Nous publions l’éditorial de Serge Hajdenberg, directeur de Radio J et candidat dit modéré à la présid

jeudi 18 novembre 2004

Nous publions l’éditorial de Serge Hajdenberg, directeur de Radio J et candidat dit modéré à la présidence du CRIF. Il a été diffusé le 11 novembre 2004, jour de la mort du Président de l’Autorité palestinienne, Yasser Arafat, sur les ondes de Radio J. Des propos qui se passent de tout commentaire. Voici ces lignes, retranscrites mot par mot et vérifiées par la rédaction d’Oumma.com.
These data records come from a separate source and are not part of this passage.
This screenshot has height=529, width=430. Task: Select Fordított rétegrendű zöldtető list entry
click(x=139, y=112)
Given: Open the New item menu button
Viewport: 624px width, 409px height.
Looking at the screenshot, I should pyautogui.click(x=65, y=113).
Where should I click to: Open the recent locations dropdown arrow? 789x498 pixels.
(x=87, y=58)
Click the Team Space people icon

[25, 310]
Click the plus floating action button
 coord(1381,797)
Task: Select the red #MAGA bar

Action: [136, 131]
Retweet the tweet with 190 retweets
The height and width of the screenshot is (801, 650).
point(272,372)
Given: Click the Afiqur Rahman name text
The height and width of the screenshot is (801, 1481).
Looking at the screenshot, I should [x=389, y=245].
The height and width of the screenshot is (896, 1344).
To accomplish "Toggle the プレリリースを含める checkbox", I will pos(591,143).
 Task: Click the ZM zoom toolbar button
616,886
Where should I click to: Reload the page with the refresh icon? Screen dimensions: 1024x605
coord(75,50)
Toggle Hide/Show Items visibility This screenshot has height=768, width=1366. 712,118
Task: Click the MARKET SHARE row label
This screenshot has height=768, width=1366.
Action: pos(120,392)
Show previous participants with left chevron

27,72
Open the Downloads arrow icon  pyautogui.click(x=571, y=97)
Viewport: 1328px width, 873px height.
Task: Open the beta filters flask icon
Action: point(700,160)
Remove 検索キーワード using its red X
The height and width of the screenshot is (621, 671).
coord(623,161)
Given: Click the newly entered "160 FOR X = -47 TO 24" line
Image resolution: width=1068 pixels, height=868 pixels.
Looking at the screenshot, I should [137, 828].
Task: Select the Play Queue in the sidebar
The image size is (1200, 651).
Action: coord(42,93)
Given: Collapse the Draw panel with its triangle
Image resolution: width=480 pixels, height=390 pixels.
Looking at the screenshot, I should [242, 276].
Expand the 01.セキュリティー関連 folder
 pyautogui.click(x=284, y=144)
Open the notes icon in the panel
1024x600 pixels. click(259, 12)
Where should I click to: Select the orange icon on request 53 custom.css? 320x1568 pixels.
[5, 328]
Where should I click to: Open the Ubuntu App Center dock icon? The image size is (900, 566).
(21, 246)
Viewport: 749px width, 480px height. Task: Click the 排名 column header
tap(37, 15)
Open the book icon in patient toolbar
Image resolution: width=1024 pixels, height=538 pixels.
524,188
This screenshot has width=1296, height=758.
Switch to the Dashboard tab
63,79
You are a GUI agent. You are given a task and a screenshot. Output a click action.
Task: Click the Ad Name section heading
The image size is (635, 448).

L’éditorial de Serge Hajdenberg, directeur de Radio J :

« Celui qui a tué les enfants de Maalot, de Khadérat, de Tel Aviv, de Jérusalem, celui qui a assassiné les athlètes israéliens de Munich, celui qui a assassiné les rescapés du génocide hitlérien et les lycéens du dolphinarium, celui qui a transformé les autobus d’Israël en crématoires, celui qui n’a jamais voulu sincèrement la paix ni reconnaître sincèrement l’existence d’un pays juif, celui qui a ridiculisé le prix Nobel de la paix, celui qui a fait assassiner des juifs, rue des rosiers, à Anvers, à Buenos Aires, celui qui était le maître du chantage international et du terrorisme, celui qui a inspiré Ben Laden, celui qui, pour les besoins de sa propagande, n’hésitait pas à envoyer des enfants à la mort. Celui-là est enfin mort. Comme celui de Aman et celui d’Isabelle la Catholique, comme celui de Hitler et celui de Staline, que son nom soit maudit à tout jamais. La mascarade tristement risible des derniers jours ne nous rendra pas dupes des doubles langages, des silences des complaisances. Nous avons vu et entendu certaines paroles, certaines larmes. Non, nous n’oublierons rien ni personne. »

PS : Dans l’introduction précédant l’éditorial de Radio J, une faute d’orthographe s’est glissée dans la présentation de son directeur. Il s’agit bien de Serge Hajdenberg, et non pas Henri Hadjenberg. Nous nous excusons pour l’insertion de cette erreur.